More people could die or suffer harm in police custody unless the NHS tightens new standards for nurses and other professionals working with this vulnerable group, claim forensic nursing experts.
A failure to ensure those working in this complex and challenging field have the right skills also risks putting put inexperienced staff under intolerable strain and driving them away from the profession, say nurses who have called for urgent revisions to service specifications.
“You are working with highly complex individuals with chaotic lives and drug and alcohol dependence”
The warnings come amid changes to the way services are run with responsibility for funding and commissioning custodial healthcare due to transfer from individual police forces to the NHS from April next year.
NHS England is in the process of finalising national service specifications for contracts. However, forensic nursing leaders fear that in their current form the plans fail to ensure nurses working in such services possess appropriate qualifications.
A version of the NHS England document seen by the professional bodies has been described as “weak” and “woolly”, with the risk that services could employ under-qualified staff, ill-equipped to deal with highly vulnerable patients.
“We see this job as an advanced practice role,” stressed Jennie Smith, president of the UK Association of Forensic Nurses (UKAFN).
“You are working with highly complex individuals with chaotic lives and drug and alcohol dependence, where often their only point of contact with healthcare is you,” she said.
“You are doing comprehensive assessments, potentially diagnosis things and then managing those conditions along with the huge criminal justice responsibilities involved.
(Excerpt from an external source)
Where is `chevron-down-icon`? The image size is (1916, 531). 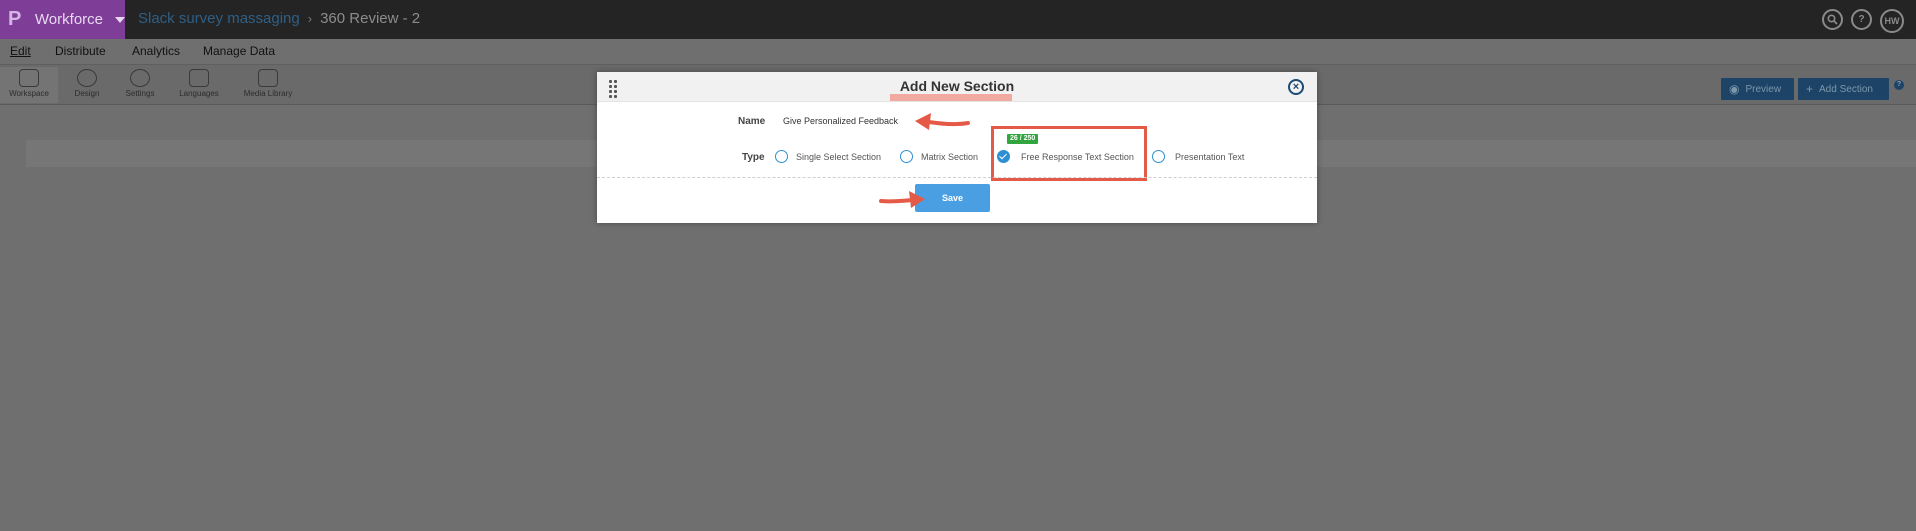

If you don’t have the experience things can be missed,” she added.
She said there was a risk detainees could suffer or die if nurses did not have the right qualifications and training.
“That is potentially the worst case scenario and it is also unfair on nurses to be put in a job they are not capable of doing,” she said.
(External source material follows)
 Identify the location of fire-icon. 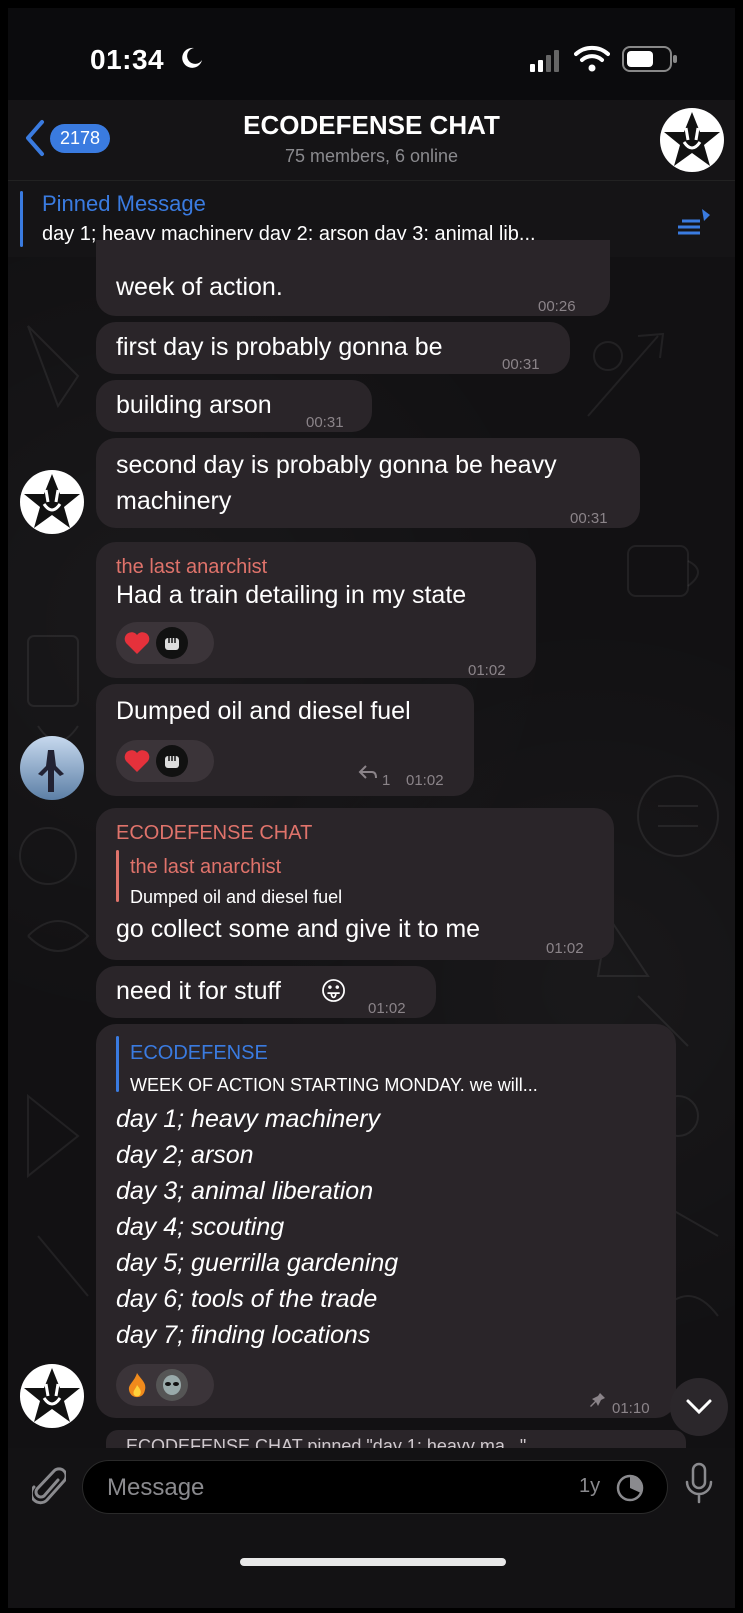
(137, 1386).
It was particularly important to set clear workforce standards in a field dominated by private providers, she added.
“Private providers have their bottom line to think about and don’t necessarily want to pay competitive rates so by default you get staff with less experience applying for these jobs,” she said.
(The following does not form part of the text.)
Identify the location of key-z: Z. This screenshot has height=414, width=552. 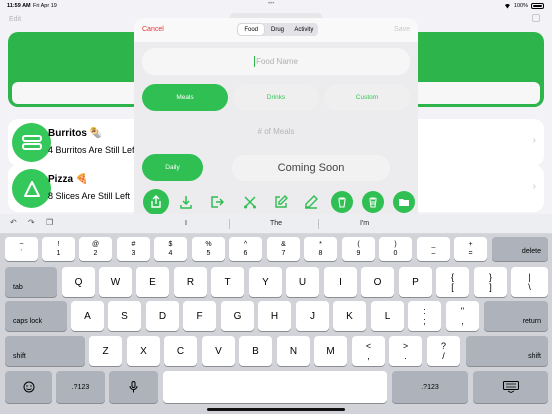
(106, 351).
“This is a top band 6 or band 7 job but you end up with band 5 and new band 6s applying with limited experience,” she told Nursing Times.
“The healthcare professional characteristics need to be tight so providers – whoever they are – can’t get away with putting ill-equipped and ill-qualified nurses in these roles,” said Ms Smith.
“They are working at this advanced level in a very challenging environment where they might be making decisions while under pressure from police officers”
The UKAFN, the Faculty of Forensic and Legal Medicine (FFLM) – which sets standards for all healthcare professionals directly involved in the clinical care and forensic medical assessment of detainees – and College of Paramedics have joined forces to call for explicit standards to be included in the service specification document.
As a minimum, they say all nurses, paramedics and doctors working in forensic or sexual offence medicine should either be officially licensed by the FFLM or be qualified to UKAFN’s Advanced Standards in Education and Training (ASET).
Meanwhile, they have urged Dame Elish Angiolini, who was recently appointed by the government to lead a review into deaths in police custody, to look at standards of healthcare provision and examine the relationship between quality and the qualifications of professionals involved.
UKFAN education officer Margaret Bannerman, a registered nurse, was instrumental in developing ASET, created specifically for nurses and paramedics to recognise the unique combination of skills required for working in police custody.
“Nurses in these roles are completely autonomously responsible for the health and wellbeing of an undiagnosed individual and by definition are advanced practitioners,” she said.
“They are working at this advanced level in a very challenging environment where they might be making judgements and decisions while under pressure from other professionals such as police officers,” she said. ”This is not a role for a newly-qualified practitioner.”
She said employing under-qualified nurses in such roles was a false economy and risked deterring people from working in police custody, where there were already recruitment and retention issues.
“If you put someone inexperienced in that role they may be pressured into making wrong decisions, mistakes will be made or they will feel very vulnerable and unsupported so they are not going to stay,” she said.
Ms Bannerman is an associate professor of enterprise and education development in the faculty of health sciences at Staffordshire University, the first higher education provider to offer a post-graduate qualification based on ASET.
She said UKFAN was keen for more universities to develop similar awards so more nurses could access training.
“We are working closely with these organisations and others to develop national standards for when responsibility for commissioning these services transfers to NHS England”
She acknowledged concerns that specifiying qualification levels could prompt a “crisis” in the field with providers struggling to recruit new people at that level or train up existing staff.
“The reason we are standing up to this is about clinical standards and making sure people get the best care,” she said. “It would need to be resourced and people may say they can’t afford it by my response is they can’t afford not to.”
Custodial healthcare providers and commissioners across England have successfully worked together to develop accredited standards for induction training.
Ms Bannerman, who has led the project, said this was an example of what could be achieved if people were willing to embrace change.
NHS England said it was reviewing the service specifications and was aware of the concerns expressed by UKAFN and other bodies and took their views seriously.
“We are working closely with these organisations and others to develop national standards for when responsibility for commissioning these services transfers to NHS England next year and will continue to do so,” said a spokesman.